Grilled Fruit Shortcake
- Why grill pound cake? And fruit? Because it caramelizes the sugars, leaving you with a deliciously sweet, warm dessert.
This recipe is prepared with the Cook's Essentials® 7-Piece BBQ Grill Pan with Removable Plates (K42351).
- 1 pound cake, (store-bought or homemade)
- 8 oz frozen peach slices
- 8 oz fresh pineapple, sliced in small rectangles
- 1 (4-oz) jar Sarabeth's Peach Apricot Preserves
- 1 (4-oz) jar Sarabeth's Pineapple Mango Preserves
- 4 oz chopped fresh strawberries
- 8 oz whipped topping (garnish)
- Fresh mint leaves (garnish)
- Preheat a grill over medium heat. Slice the pound cake into 10 1/2" slices. Place the cake directly on the grill grates or in a grill pan. Cook until grill marks appear. Set aside. Repeat with the peaches and pineapple, cooking until grill marks appear. Set aside.

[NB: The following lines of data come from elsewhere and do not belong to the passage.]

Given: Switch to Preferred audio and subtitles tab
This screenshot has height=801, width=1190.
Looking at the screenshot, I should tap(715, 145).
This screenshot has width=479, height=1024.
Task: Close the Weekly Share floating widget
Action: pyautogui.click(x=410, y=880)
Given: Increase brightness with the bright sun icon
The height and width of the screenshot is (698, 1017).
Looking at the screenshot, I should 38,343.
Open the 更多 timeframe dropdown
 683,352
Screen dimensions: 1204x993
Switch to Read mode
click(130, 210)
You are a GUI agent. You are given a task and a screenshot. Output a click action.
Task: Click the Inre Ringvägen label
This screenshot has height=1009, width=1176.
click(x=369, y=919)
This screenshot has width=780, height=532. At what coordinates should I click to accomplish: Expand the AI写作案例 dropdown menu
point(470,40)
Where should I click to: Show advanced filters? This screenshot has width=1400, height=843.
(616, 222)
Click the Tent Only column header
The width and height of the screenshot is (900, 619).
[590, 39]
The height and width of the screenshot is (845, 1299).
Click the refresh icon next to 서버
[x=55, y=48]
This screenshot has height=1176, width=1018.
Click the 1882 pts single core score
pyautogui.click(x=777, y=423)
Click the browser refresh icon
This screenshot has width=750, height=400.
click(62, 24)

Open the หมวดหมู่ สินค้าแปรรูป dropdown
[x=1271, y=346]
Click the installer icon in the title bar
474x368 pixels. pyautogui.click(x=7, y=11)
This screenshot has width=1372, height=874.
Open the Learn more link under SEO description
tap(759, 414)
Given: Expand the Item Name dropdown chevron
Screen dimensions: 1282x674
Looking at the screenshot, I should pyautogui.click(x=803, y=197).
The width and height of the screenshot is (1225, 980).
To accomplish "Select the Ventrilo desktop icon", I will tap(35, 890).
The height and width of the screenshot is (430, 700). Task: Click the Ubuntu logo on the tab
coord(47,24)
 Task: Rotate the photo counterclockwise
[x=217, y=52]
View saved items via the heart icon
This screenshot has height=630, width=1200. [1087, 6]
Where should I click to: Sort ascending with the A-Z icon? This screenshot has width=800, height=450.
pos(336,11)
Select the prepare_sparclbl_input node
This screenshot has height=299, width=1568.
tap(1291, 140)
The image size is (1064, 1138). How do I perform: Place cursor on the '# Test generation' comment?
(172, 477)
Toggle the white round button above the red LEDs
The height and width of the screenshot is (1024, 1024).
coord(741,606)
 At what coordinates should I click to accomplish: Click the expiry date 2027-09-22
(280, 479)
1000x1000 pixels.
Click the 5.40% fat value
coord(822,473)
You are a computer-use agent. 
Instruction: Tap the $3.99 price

- Combine both preserves and mix in the chopped strawberries. Place the pound cake on dessert plates and top with the grilled fruit. Sandwich the fruit with a second slice of pound cake. Top with the preserves, a dollop of whipped topping, and the mint leaves. Scatter any extra grilled fruit on each plate next to the cake.